▶ [WORK ITEM]: Using "will" as the search string, find the matching lines below and copy them.

Saved data entries

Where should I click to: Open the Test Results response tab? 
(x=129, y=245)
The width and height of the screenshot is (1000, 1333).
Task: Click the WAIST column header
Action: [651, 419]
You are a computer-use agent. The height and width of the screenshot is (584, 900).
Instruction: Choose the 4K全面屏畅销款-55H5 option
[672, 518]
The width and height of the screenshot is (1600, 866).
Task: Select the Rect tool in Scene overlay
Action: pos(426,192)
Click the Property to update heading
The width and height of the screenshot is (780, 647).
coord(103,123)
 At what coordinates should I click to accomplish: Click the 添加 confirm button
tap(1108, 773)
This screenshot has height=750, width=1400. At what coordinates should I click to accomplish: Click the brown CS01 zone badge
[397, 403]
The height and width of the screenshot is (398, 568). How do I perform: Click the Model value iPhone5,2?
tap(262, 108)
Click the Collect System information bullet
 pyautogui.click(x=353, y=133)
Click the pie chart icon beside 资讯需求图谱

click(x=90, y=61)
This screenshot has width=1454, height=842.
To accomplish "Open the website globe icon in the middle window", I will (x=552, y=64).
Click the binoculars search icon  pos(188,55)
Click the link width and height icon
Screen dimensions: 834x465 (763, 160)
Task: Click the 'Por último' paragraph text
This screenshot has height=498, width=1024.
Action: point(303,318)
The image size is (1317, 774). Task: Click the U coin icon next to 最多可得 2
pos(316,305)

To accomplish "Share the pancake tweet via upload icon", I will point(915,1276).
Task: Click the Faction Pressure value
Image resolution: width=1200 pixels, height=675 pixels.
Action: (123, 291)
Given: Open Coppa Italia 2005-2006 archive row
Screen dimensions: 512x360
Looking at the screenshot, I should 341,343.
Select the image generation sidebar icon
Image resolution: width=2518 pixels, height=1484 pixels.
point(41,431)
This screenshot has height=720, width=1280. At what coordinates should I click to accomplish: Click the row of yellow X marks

▶ [TASK RESULT]:
To accomplish "Open the website globe icon in the middle window", I will (x=552, y=64).
To accomplish "Share the pancake tweet via upload icon", I will point(915,1276).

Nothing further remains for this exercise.